Apelamos à CIT que não aprove estas portarias ministeriais até que o governo federal estabeleça um diálogo com as entidades que têm se pronunciado contrários a esta forma de se pensar e fazer política. Que se aguarde a Consulta Pública, estratégia gestada pela Secretaria Geral da Presidência da República, onde todos poderão opinar e construir coletivamente uma política para os usuários de álcool e outras drogas e não apenas as Federações de Comunidades Terapêuticas, únicas entidades recebidas pela Presidenta Dilma.

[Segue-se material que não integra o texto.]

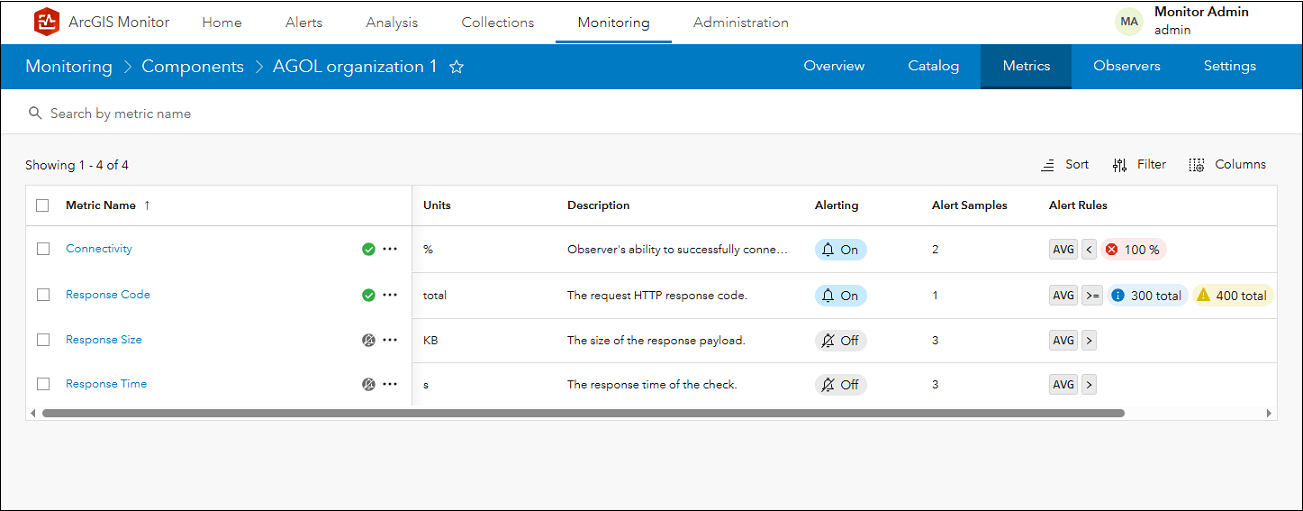The width and height of the screenshot is (1303, 511).
Task: Open the Response Size metric link
Action: tap(104, 340)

Nossa posição não é sustentada em interesses particulares nem em preferências. É coerente cm a ampla mobilização social em todo o país que resultou na IV Conferência Nacional de Saúde Mental-Intersetorial, fórum que foi claro e decidido neste ponto: comunidades terapêuticas não cabem no SUS, como também não cabem internações compulsórias. O tratamento dos usuários de álcool e outras drogas, incluído neste conjunto o crack, deve seguir os princípios do SUS e da Reforma Psiquiátrica, sendo também este o caminho a ser trilhado pelo financiamento: a ampliação da rede substitutiva.

III ENCONTRO NACIONAL DA RENILA
Goiânia, 17 a 20 de Novembro de 2011.